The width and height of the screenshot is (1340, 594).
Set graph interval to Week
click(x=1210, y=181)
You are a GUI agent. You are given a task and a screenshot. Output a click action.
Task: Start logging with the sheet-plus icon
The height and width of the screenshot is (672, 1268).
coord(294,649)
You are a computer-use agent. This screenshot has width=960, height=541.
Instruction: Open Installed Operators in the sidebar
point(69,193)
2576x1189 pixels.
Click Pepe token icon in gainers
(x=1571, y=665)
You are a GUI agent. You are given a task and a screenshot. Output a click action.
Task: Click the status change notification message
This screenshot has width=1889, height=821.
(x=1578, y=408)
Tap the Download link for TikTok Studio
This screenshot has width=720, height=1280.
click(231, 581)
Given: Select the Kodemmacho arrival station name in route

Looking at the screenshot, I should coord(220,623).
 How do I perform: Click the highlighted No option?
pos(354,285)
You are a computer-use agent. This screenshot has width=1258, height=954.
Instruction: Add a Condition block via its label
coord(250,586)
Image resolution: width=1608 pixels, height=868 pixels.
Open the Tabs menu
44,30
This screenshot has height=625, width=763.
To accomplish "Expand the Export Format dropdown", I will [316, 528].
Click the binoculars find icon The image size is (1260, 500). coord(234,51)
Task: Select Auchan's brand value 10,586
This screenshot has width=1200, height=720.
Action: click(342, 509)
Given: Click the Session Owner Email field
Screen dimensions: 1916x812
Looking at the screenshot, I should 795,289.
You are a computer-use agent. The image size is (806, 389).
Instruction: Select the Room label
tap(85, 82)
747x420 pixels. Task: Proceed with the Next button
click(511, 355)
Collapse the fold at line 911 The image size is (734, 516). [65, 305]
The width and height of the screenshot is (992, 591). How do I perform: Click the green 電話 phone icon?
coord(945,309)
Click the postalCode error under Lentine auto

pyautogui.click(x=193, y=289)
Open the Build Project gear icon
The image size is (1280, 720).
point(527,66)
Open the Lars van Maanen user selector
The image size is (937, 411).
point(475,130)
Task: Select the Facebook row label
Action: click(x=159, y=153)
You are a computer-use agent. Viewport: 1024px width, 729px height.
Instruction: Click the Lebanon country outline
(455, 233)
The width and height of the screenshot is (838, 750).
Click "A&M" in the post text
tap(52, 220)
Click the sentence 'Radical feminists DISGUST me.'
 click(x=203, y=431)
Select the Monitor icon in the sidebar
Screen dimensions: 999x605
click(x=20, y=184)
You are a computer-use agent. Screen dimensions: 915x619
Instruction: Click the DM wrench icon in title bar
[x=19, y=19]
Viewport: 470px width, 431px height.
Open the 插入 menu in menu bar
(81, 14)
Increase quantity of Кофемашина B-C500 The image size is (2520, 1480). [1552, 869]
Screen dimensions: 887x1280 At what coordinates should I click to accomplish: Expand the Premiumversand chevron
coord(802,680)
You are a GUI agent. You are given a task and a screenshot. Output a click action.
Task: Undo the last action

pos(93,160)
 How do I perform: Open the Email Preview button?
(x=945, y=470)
----------
Problem to work on:
Every line above from the line with "Click the binoculars" to the line with "Given: Click the Session Owner Email field", both included, must be reproduced exactly, and no other line may appear.

Expected answer:
Click the binoculars find icon The image size is (1260, 500). coord(234,51)
Task: Select Auchan's brand value 10,586
This screenshot has width=1200, height=720.
Action: click(342, 509)
Given: Click the Session Owner Email field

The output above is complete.